Staunton, July 15 – Even though the Russian government routinely insists that it has the right to defend and back the activities of ethnic Russian groups in Ukraine, Moscow has stepped up its campaign to isolate and shut down ethnic Ukrainian organizations in various regions of the Russian Federation.
In an article on the Geopolitika.ru portal last week, Eduard Popov gives a sympathetic treatment of this campaign, one that he suggests is necessary to protect the rights of the ethnic Russian majority and indeed the very political sovereignty of the Russian Federation (geopolitica.ru/article/ukrainskie-npo-na-yuge-rossii-perezhit-oranzhevyy-sindrom#.UeMTXW00EUM).
According to the 2010 Russian census, he says, ethnic Ukrainians numbered 1,928,000 or 1.35 percent of the Russian population, down from 2,943,000 in 2002, when they formed 2.03 percent of the total. In addition, there are from two to five million Ukrainians working full or part time in the Russian Federation.
The actual number of people in the Russian Federation of Ukrainian background is much higher, of course, but “the majority of the so-called Ukrainians of Russia identify [now] as Russians,” Popov says. Consequently, “the main goal of Ukrainian structures in Russia is the heightening of the self-consciousness of ‘the Ukrainian community.’”
Kyiv was particularly active in this regard when Viktor Yushchenko was Ukrainian president. His wife, Katerina Chumachenko, chaired Ukraine’s program for reaching out to Ukrainians abroad in general and Russia in particular. And at that time, there were Ukrainian organizations in more than 60 of the subjects of the Russian Federation.
According to Popov, many of these groups included “representatives of the state structures and nationalist organizations of Ukraine.” He says that Ukrainian nationalists have aspirations to take control of what they see as Ukrainian areas within the Russian Federation both near the Ukrainian border and far away.
Among the former are Slbozhashchina (which includes the Kursk, Belgorod, and Voronezh oblasts), Cossackia (Krasnodar kray and part of Rostov oblast), and Stavropol kray. Among the latter are “the gray wedge” which includes southern portions of Western Siberia and Northern Kazakhstan and “the green wedge” which includes Amur and Sakhalin oblasts, and Zabaykalsky, Primorsky, and Khabarovsk krays, all areas where Ukrainians have lived.
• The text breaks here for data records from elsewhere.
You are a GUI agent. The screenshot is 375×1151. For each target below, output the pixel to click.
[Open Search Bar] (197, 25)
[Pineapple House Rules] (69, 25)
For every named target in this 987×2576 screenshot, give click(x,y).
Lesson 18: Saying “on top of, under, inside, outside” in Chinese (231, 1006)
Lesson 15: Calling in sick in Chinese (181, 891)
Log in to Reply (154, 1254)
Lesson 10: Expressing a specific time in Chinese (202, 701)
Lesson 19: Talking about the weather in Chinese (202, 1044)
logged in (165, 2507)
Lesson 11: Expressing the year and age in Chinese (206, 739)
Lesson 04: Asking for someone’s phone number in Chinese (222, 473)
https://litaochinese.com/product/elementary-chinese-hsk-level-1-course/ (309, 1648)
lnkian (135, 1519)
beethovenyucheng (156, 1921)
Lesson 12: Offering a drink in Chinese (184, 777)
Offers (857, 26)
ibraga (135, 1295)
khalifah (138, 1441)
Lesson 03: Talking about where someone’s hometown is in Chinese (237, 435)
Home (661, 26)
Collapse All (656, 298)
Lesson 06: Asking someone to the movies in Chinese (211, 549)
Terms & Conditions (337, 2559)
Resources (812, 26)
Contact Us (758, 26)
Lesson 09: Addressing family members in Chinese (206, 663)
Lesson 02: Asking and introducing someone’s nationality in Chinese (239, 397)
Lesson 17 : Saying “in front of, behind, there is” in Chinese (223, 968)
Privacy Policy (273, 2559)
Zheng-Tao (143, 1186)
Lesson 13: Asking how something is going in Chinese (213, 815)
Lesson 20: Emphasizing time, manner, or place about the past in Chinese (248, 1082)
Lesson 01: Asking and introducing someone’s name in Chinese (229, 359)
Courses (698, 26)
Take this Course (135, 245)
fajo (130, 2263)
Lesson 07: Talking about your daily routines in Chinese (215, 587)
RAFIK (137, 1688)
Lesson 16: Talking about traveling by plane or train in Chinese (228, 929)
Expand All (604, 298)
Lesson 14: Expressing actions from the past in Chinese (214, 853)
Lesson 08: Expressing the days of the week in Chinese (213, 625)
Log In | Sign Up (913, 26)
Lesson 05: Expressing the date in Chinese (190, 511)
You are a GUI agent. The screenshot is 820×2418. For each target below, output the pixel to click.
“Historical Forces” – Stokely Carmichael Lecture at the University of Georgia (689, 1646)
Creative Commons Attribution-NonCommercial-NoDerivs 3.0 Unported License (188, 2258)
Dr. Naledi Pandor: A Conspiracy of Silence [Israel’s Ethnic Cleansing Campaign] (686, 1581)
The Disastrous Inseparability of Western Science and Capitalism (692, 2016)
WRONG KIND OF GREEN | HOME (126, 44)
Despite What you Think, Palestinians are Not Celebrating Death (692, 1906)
Popov says that “the min object” of Ukrainian pretensions is the Kuban, even though the census shows that only 2.6 percent of its population declares itself to be Ukrainian, a number Ukrainians dispute. In that region, he continues, there are Ukrainian nationalist “cells” and a broader range of “’soft’ nationalists” working against Russia.
In the Kuban, there are a large number of Ukrainian NGOs, including the Kuban-Ukraine Commonwealth, the Society of the Ukrainians of Kuban, the Kuban Branch of the Donets Division of the Shevchenko Society, and the Ukrainian Diaspora Commonwealth. There are also a number of Ukrainian language publications there.
Ethnic Ukrainians are equally active in the Don and in Rostov, Popov says, and he provides a list of groups which he suggests are promoting nationalist and anti-Russian agendas. These groups have challenged Russian census figures, with the leaders of the Don Ukrainians saying that their co-ethnics form 40 percent of the population, not 2.7 percent the census said.
Moscow has closed down Ukrainian language sites in the Russian Federation, including most prominently, the Ukrainian Word of Russia, which was shuttered in 2009 after two years of operation. And it has carefully monitored both regional and all-Russian ethnic Ukrainian organizations.
The Russian authorities have been concerned about Ukrainian efforts to promote the idea of “neo-pagan ‘Cossack nationalism’” among traditionally Orthodox Cossack groups in the south, but these authorities have ignored Ukrainian complains that Moscow does not support Ukrainian-language schools in Russia although it demands that they be maintained in Ukraine.
In November 2010, the Russian Supreme Court liquidated the Federal National Cultural Autonomy of Ukrainians of Russia, a step the angered many ethnic Ukrainians and led some of them to create a successor of the same name. Russia’s justice ministry appealed and in May 2012, the Russian high court suppressed it as well.
Despite these decisions, Popov says, “Ukrainian organizations of a nationalist orientation and propagandizing the superiority of Ukrainians” exist in various Russian regions, especially in the south. And what is most striking, he adds, is that “the cultural-political expansion of Ukraine into Russia has done fallen even after the defeat of the ‘orange’ revolution.”